* _WHAT NEEDS TO BE DONE_:
Copy the listing below line for line, without changing anything.

-- start SUPPLIED MATERIAL --

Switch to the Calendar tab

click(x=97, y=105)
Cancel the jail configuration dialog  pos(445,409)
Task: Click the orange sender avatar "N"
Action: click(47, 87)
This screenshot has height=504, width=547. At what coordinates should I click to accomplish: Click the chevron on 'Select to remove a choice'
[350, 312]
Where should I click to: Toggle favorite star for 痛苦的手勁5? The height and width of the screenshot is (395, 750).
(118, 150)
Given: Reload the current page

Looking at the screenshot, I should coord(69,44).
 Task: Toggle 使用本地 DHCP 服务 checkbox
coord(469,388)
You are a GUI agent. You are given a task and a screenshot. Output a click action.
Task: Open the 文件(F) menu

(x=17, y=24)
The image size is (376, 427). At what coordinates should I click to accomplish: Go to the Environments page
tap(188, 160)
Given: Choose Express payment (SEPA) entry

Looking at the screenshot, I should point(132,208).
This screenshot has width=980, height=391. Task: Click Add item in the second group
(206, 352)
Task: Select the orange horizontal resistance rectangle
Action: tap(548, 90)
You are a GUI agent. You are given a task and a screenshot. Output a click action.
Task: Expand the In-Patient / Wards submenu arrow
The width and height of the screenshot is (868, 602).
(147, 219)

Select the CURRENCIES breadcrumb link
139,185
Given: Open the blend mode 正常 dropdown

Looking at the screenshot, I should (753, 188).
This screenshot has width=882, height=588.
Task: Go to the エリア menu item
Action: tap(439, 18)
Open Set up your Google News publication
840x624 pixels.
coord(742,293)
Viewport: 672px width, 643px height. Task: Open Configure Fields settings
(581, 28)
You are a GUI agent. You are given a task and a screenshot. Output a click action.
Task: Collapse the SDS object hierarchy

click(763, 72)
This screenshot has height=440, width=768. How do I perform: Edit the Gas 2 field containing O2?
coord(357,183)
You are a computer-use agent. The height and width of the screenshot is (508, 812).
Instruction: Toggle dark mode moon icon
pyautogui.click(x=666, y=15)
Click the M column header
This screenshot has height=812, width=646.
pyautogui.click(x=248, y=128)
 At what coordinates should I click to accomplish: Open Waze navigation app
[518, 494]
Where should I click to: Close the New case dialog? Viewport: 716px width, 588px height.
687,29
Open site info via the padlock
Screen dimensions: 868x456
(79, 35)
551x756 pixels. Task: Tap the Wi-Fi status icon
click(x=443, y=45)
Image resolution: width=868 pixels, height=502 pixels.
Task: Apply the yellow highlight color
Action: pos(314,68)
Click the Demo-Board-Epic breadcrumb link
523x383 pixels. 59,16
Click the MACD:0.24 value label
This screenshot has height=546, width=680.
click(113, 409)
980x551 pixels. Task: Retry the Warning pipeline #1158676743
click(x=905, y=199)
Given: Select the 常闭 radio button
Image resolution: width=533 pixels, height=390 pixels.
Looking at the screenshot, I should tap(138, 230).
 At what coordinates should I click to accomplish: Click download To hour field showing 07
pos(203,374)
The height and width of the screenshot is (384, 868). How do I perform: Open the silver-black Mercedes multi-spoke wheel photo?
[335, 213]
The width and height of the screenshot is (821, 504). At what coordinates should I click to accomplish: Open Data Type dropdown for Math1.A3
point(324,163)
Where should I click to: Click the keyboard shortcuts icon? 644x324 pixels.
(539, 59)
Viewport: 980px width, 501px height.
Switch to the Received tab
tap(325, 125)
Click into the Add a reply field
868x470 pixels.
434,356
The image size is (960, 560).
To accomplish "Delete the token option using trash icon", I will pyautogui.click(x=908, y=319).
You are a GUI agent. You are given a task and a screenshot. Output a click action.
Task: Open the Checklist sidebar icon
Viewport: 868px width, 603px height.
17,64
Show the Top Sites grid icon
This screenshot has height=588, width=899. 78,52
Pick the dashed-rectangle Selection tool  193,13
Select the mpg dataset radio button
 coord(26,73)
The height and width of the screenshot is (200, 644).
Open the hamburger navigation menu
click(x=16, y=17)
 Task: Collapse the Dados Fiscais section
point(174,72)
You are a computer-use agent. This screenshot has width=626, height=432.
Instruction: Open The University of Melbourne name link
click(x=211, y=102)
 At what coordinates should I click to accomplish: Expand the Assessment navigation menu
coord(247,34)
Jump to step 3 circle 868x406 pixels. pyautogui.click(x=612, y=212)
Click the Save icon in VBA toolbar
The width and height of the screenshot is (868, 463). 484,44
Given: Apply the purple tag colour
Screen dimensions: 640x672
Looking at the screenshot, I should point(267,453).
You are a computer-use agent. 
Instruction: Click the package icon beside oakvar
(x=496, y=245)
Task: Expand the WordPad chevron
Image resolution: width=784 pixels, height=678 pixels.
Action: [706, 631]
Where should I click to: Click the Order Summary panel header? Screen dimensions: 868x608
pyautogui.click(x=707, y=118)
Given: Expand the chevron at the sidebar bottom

-- end SUPPLIED MATERIAL --

* _REPLY_:
Switch to the Calendar tab

click(x=97, y=105)
Cancel the jail configuration dialog  pos(445,409)
Task: Click the orange sender avatar "N"
Action: click(47, 87)
This screenshot has height=504, width=547. At what coordinates should I click to accomplish: Click the chevron on 'Select to remove a choice'
[350, 312]
Where should I click to: Toggle favorite star for 痛苦的手勁5? The height and width of the screenshot is (395, 750).
(118, 150)
Given: Reload the current page

Looking at the screenshot, I should coord(69,44).
 Task: Toggle 使用本地 DHCP 服务 checkbox
coord(469,388)
You are a GUI agent. You are given a task and a screenshot. Output a click action.
Task: Open the 文件(F) menu

(x=17, y=24)
The image size is (376, 427). At what coordinates should I click to accomplish: Go to the Environments page
tap(188, 160)
Given: Choose Express payment (SEPA) entry

Looking at the screenshot, I should point(132,208).
This screenshot has width=980, height=391. Task: Click Add item in the second group
(206, 352)
Task: Select the orange horizontal resistance rectangle
Action: tap(548, 90)
You are a GUI agent. You are given a task and a screenshot. Output a click action.
Task: Expand the In-Patient / Wards submenu arrow
The width and height of the screenshot is (868, 602).
(147, 219)

Select the CURRENCIES breadcrumb link
139,185
Given: Open the blend mode 正常 dropdown

Looking at the screenshot, I should (753, 188).
This screenshot has width=882, height=588.
Task: Go to the エリア menu item
Action: tap(439, 18)
Open Set up your Google News publication
840x624 pixels.
coord(742,293)
Viewport: 672px width, 643px height. Task: Open Configure Fields settings
(581, 28)
You are a GUI agent. You are given a task and a screenshot. Output a click action.
Task: Collapse the SDS object hierarchy

click(763, 72)
This screenshot has height=440, width=768. How do I perform: Edit the Gas 2 field containing O2?
coord(357,183)
You are a computer-use agent. The height and width of the screenshot is (508, 812).
Instruction: Toggle dark mode moon icon
pyautogui.click(x=666, y=15)
Click the M column header
This screenshot has height=812, width=646.
pyautogui.click(x=248, y=128)
 At what coordinates should I click to accomplish: Open Waze navigation app
[518, 494]
Where should I click to: Close the New case dialog? Viewport: 716px width, 588px height.
687,29
Open site info via the padlock
Screen dimensions: 868x456
(79, 35)
551x756 pixels. Task: Tap the Wi-Fi status icon
click(x=443, y=45)
Image resolution: width=868 pixels, height=502 pixels.
Task: Apply the yellow highlight color
Action: pos(314,68)
Click the Demo-Board-Epic breadcrumb link
523x383 pixels. 59,16
Click the MACD:0.24 value label
This screenshot has height=546, width=680.
click(113, 409)
980x551 pixels. Task: Retry the Warning pipeline #1158676743
click(x=905, y=199)
Given: Select the 常闭 radio button
Image resolution: width=533 pixels, height=390 pixels.
Looking at the screenshot, I should tap(138, 230).
 At what coordinates should I click to accomplish: Click download To hour field showing 07
pos(203,374)
The height and width of the screenshot is (384, 868). How do I perform: Open the silver-black Mercedes multi-spoke wheel photo?
[335, 213]
The width and height of the screenshot is (821, 504). At what coordinates should I click to accomplish: Open Data Type dropdown for Math1.A3
point(324,163)
Where should I click to: Click the keyboard shortcuts icon? 644x324 pixels.
(539, 59)
Viewport: 980px width, 501px height.
Switch to the Received tab
tap(325, 125)
Click into the Add a reply field
868x470 pixels.
434,356
The image size is (960, 560).
To accomplish "Delete the token option using trash icon", I will pyautogui.click(x=908, y=319).
You are a GUI agent. You are given a task and a screenshot. Output a click action.
Task: Open the Checklist sidebar icon
Viewport: 868px width, 603px height.
17,64
Show the Top Sites grid icon
This screenshot has height=588, width=899. 78,52
Pick the dashed-rectangle Selection tool  193,13
Select the mpg dataset radio button
 coord(26,73)
The height and width of the screenshot is (200, 644).
Open the hamburger navigation menu
click(x=16, y=17)
 Task: Collapse the Dados Fiscais section
point(174,72)
You are a computer-use agent. This screenshot has width=626, height=432.
Instruction: Open The University of Melbourne name link
click(x=211, y=102)
 At what coordinates should I click to accomplish: Expand the Assessment navigation menu
coord(247,34)
Jump to step 3 circle 868x406 pixels. pyautogui.click(x=612, y=212)
Click the Save icon in VBA toolbar
The width and height of the screenshot is (868, 463). 484,44
Given: Apply the purple tag colour
Screen dimensions: 640x672
Looking at the screenshot, I should point(267,453).
You are a computer-use agent. 
Instruction: Click the package icon beside oakvar
(x=496, y=245)
Task: Expand the WordPad chevron
Image resolution: width=784 pixels, height=678 pixels.
Action: [706, 631]
Where should I click to: Click the Order Summary panel header? Screen dimensions: 868x608
pyautogui.click(x=707, y=118)
Given: Expand the chevron at the sidebar bottom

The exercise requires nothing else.